Did I mention that I don't like myself?
Did I mention that although I hold self-worth and high morals, I beat myself up for being a horrible person to my mother?
Did I mention that I've gained almost ten pounds, all in my stomach? That now I look as if I'm four months pregnant? The worst part is it's a firm fatness, like a man's beer gut, so it REALLY looks like a fetus. I suck it in but it's not burning the fat, it's just building muscle UNDERNEATH it.
Oh yes, and did I mention? My entire bum has cellulite. I can grab fistfuls of fat from my back. My hips are square. I have more body hair than the average male.
So here's what I say.
I'm so incredibly sorry that I'm not perfect.
I'm sorry I have acne, especially back acne.

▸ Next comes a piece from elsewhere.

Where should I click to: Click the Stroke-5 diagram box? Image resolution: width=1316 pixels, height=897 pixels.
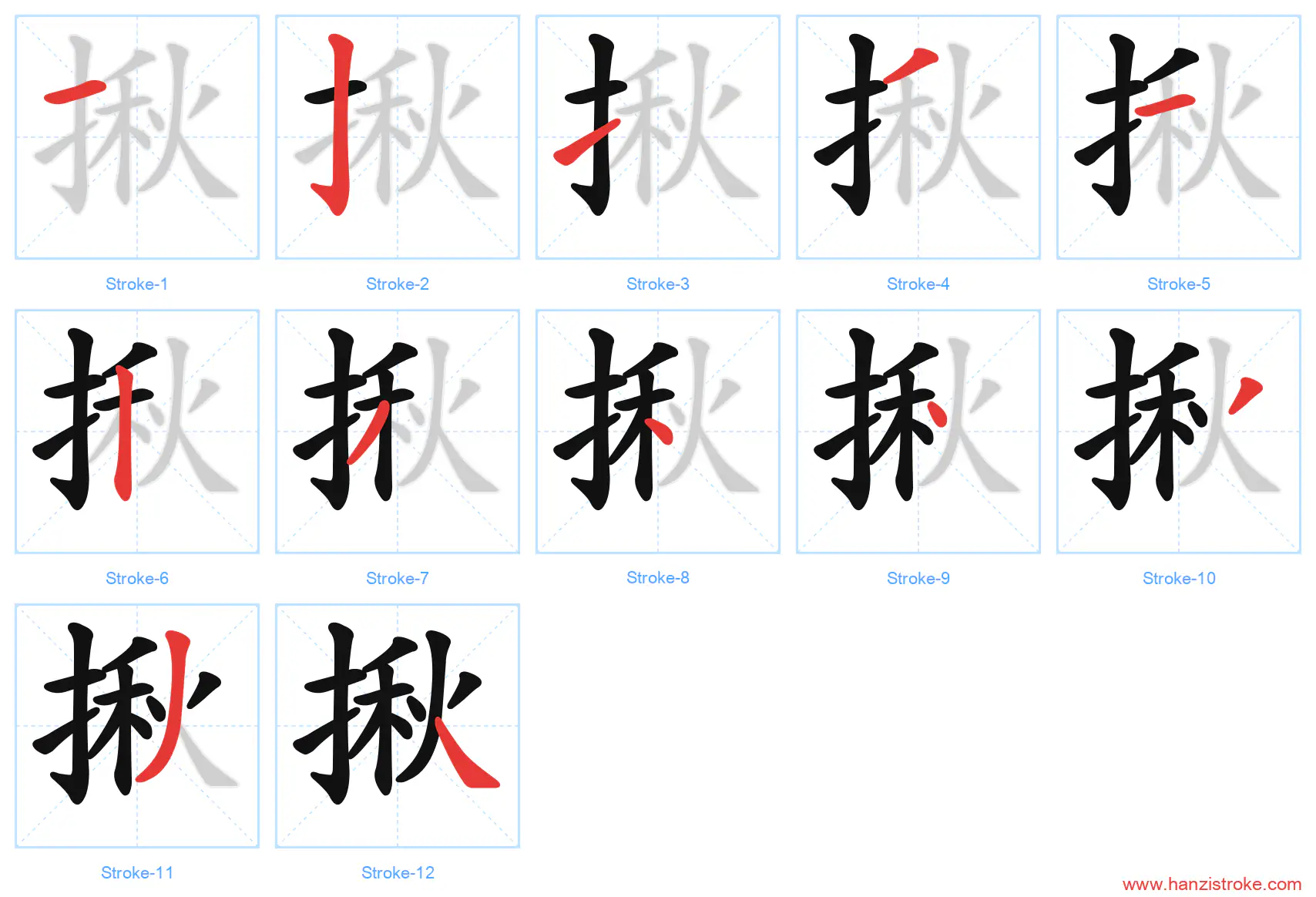point(1179,137)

I'm sorry I don't wax or shave off my whole body.
I'm sorry that I don't have flawless, smooth, perfect skin that hugs my skeleton so healthy and beautifully.
I'm sorry I don't have a tiny waist and round hips and cleavage to bury your face in.
I'm sorry I'm not weak-spirited and insecure enough to throw myself at you when I already have a boyfriend.
I'm sorry I'm not a slut.
I'm sorry I don't have a style, or at least not one suitable or acceptable enough for you.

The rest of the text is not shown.